**What you should do**: Every record below should be printed again exactly, with its pictures removed.

**Source material**:

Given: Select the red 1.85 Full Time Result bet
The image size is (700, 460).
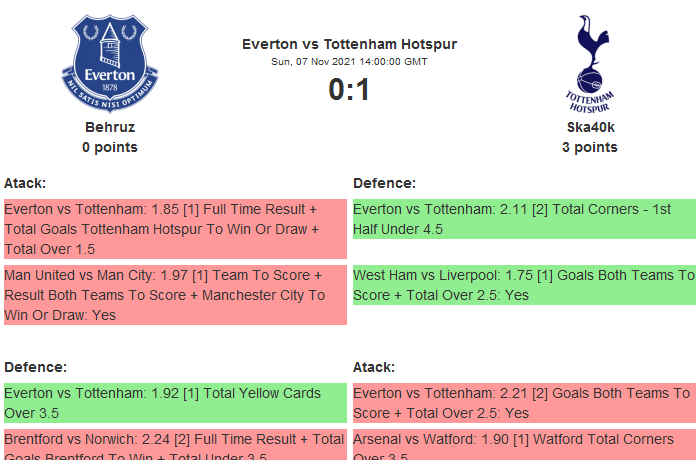Looking at the screenshot, I should click(x=174, y=229).
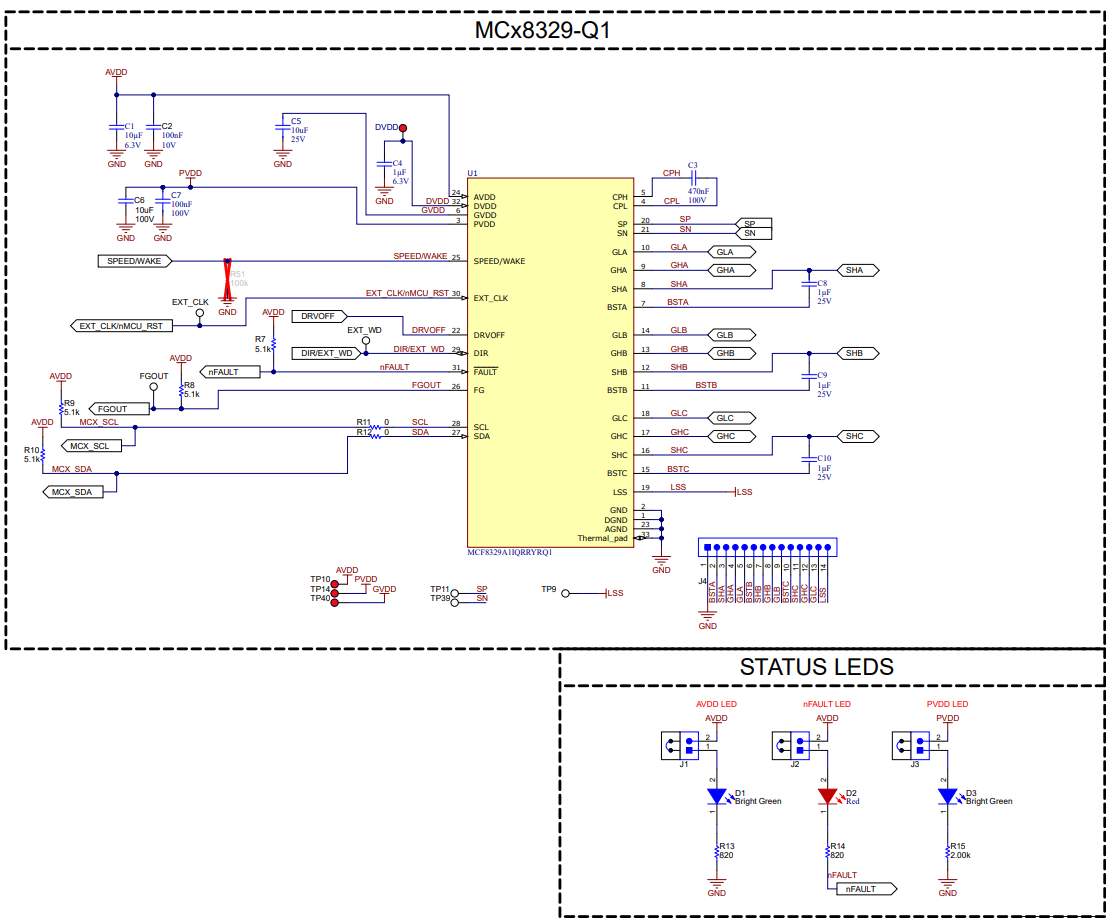This screenshot has width=1106, height=918.
Task: Select the D1 Bright Green LED symbol
Action: pyautogui.click(x=716, y=796)
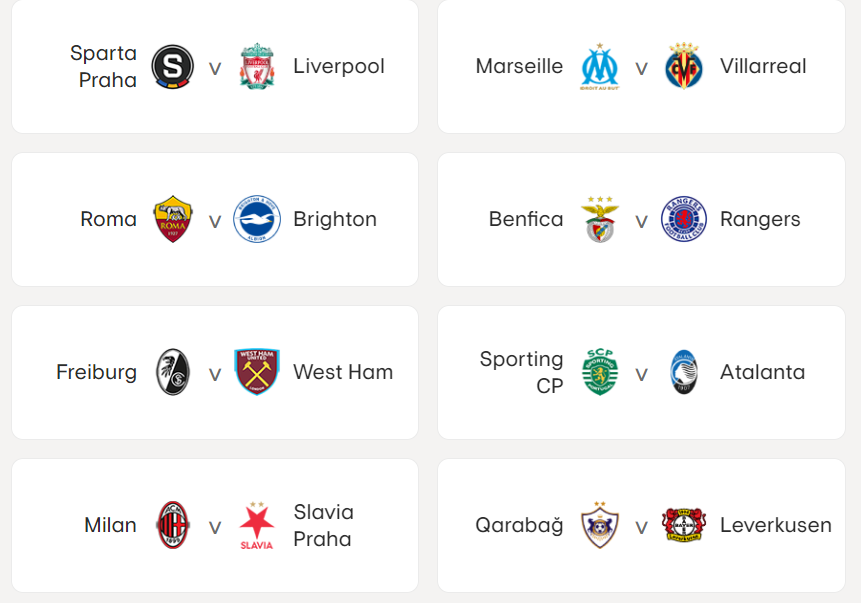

**Answer section**:
Given: Select the red 1.85 Full Time Result bet
The image size is (700, 460).
Looking at the screenshot, I should click(x=174, y=229).
This screenshot has width=1106, height=918.
Task: Select the D1 Bright Green LED symbol
Action: pyautogui.click(x=716, y=796)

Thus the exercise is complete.